# [Task statement]
Locate the string "able" in the records below. Copy every line where it occurs.

************

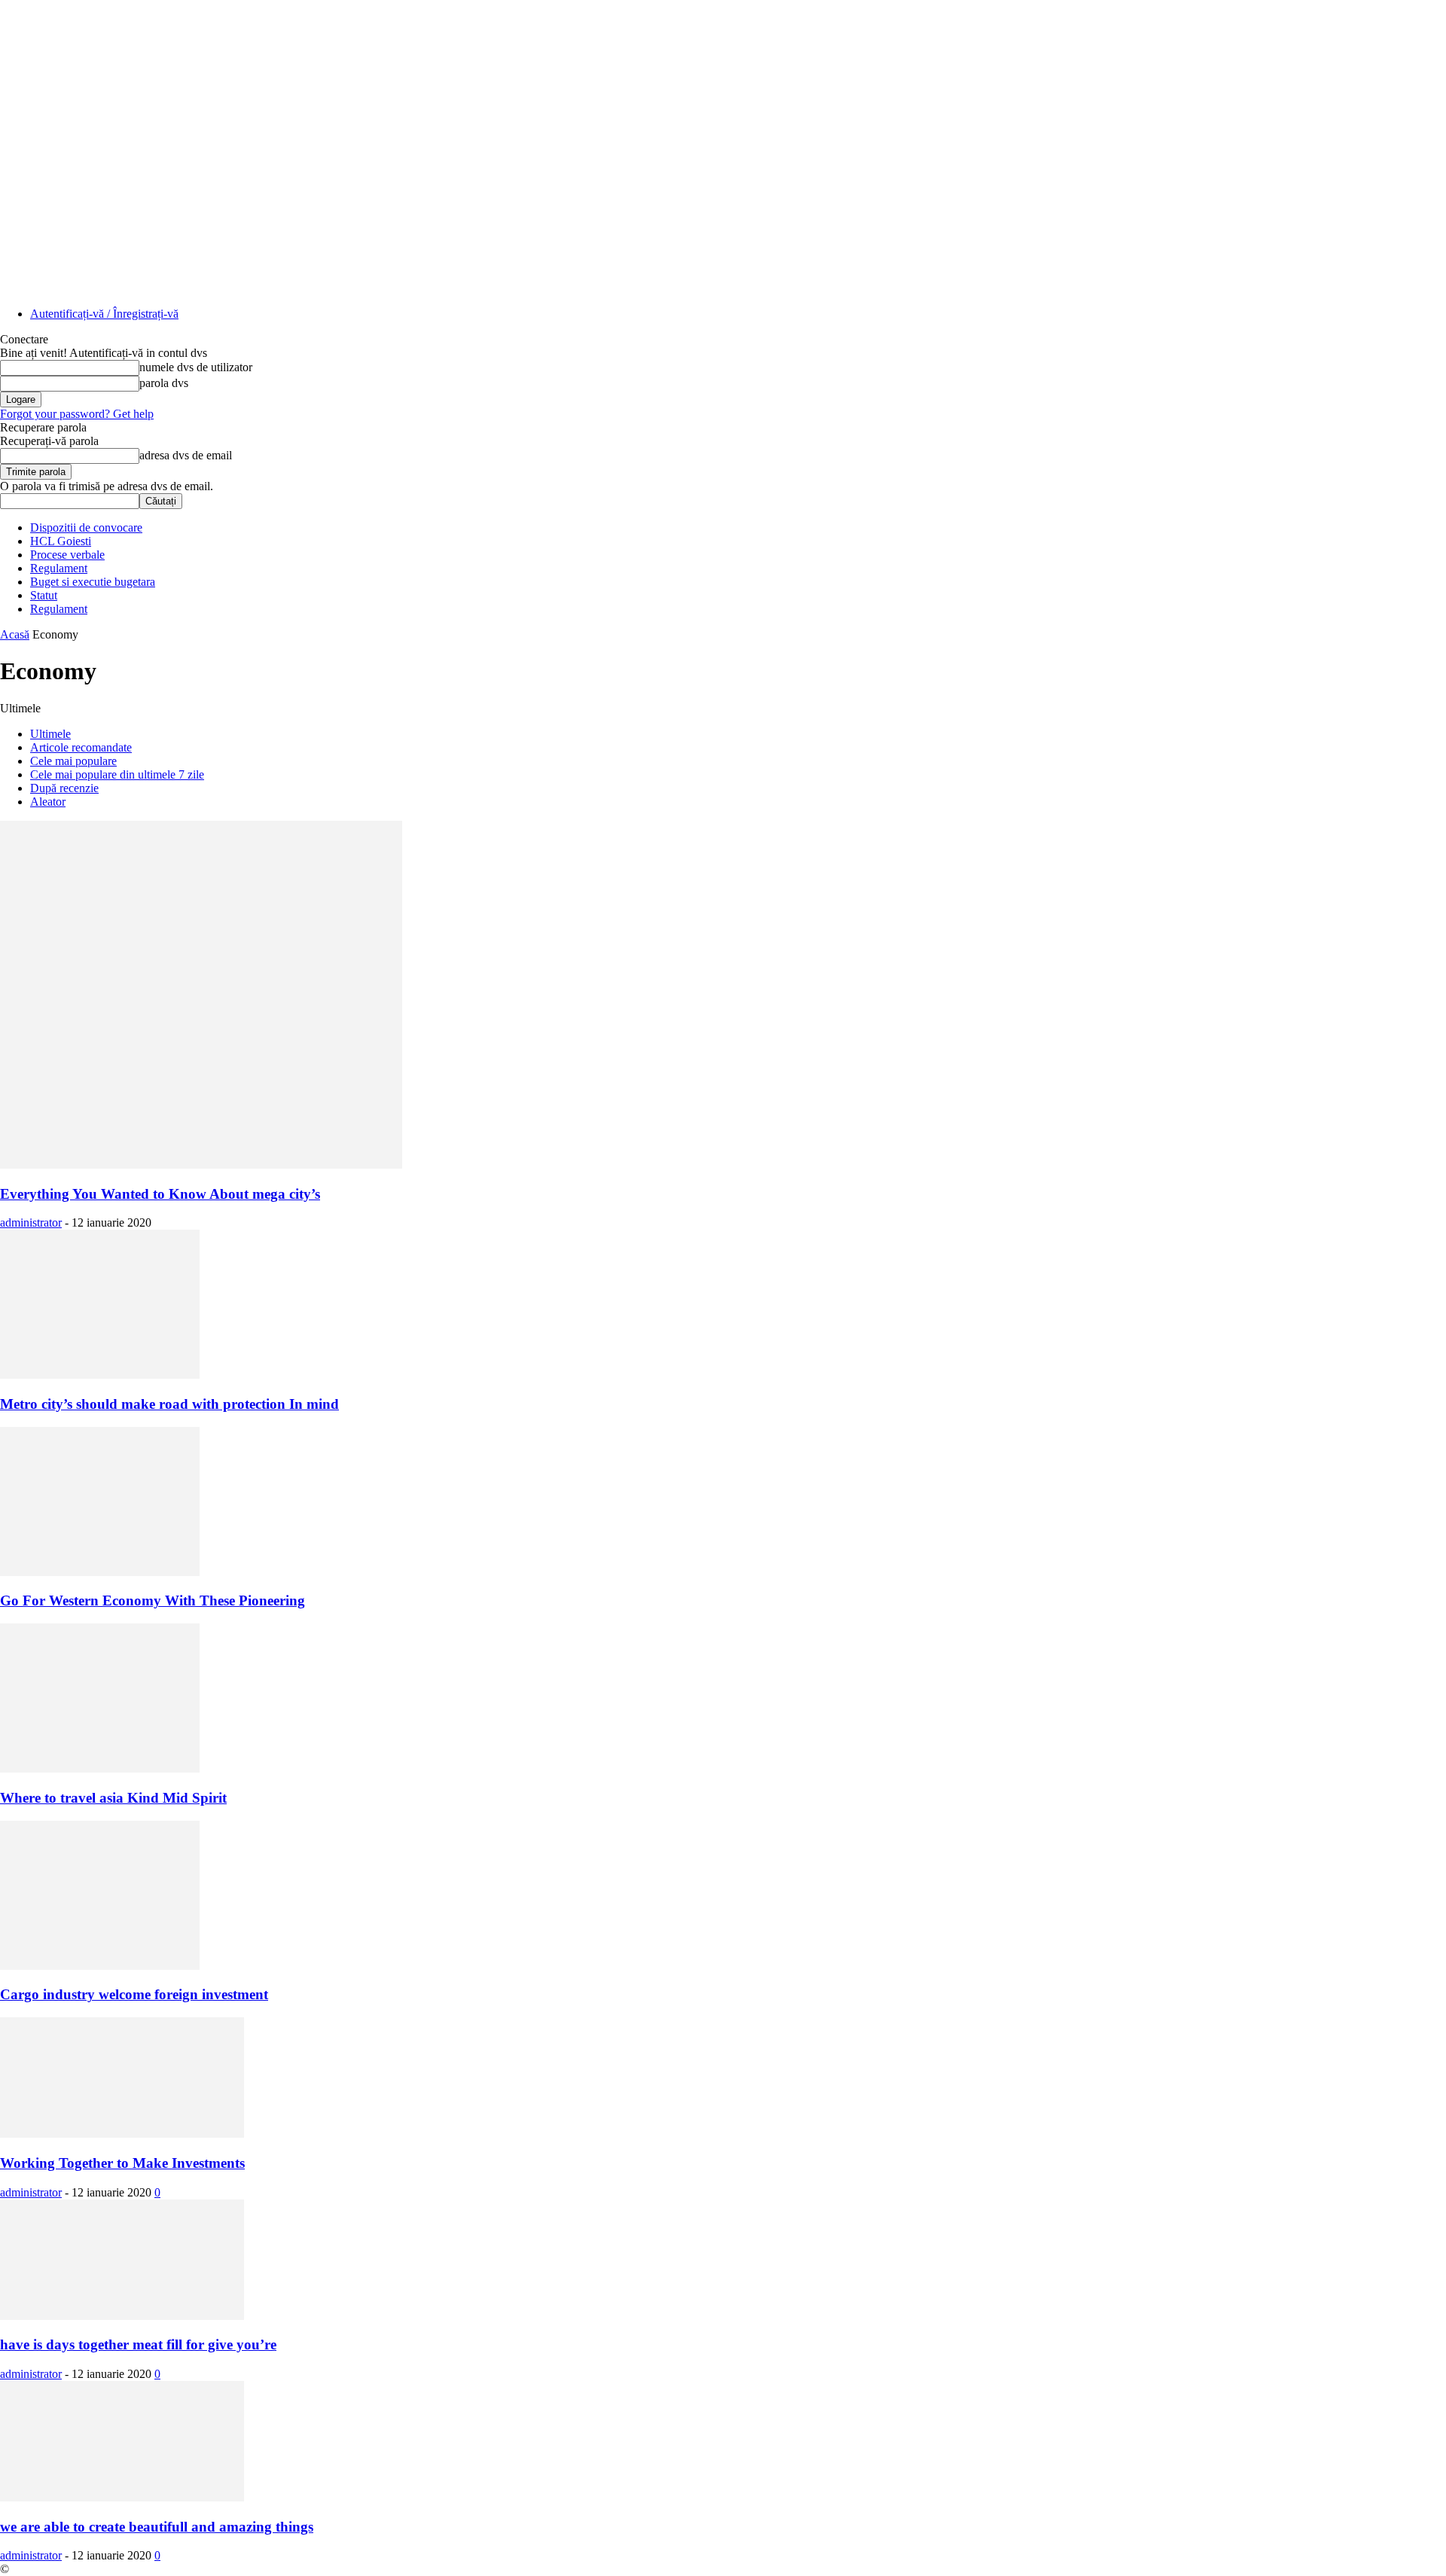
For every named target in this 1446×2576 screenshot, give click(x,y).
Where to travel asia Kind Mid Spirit (113, 1798)
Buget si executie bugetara (92, 581)
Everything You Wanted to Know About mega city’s (160, 1194)
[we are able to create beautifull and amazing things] (122, 2497)
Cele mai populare (73, 761)
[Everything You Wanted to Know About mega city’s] (201, 1164)
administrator (31, 1222)
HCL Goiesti (60, 541)
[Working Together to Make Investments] (122, 2133)
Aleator (48, 801)
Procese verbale (67, 554)
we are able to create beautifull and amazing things (156, 2527)
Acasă (14, 634)
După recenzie (64, 788)
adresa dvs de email (185, 455)
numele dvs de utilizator (195, 367)
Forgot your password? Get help (77, 413)
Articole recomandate (81, 747)
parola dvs (163, 382)
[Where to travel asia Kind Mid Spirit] (100, 1768)
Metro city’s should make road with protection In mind (169, 1404)
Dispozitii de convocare (86, 527)
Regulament (58, 568)
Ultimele (50, 733)
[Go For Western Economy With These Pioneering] (100, 1571)
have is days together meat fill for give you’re (138, 2344)
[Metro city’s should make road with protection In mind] (100, 1374)
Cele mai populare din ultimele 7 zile (117, 774)
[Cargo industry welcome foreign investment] (100, 1965)
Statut (43, 595)
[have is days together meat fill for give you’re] (122, 2315)
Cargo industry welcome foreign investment (134, 1994)
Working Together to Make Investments (122, 2163)
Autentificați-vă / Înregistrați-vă (104, 313)
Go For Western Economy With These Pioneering (152, 1600)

************

# [Written response]
[we are able to create beautifull and amazing things] (122, 2497)
we are able to create beautifull and amazing things (156, 2527)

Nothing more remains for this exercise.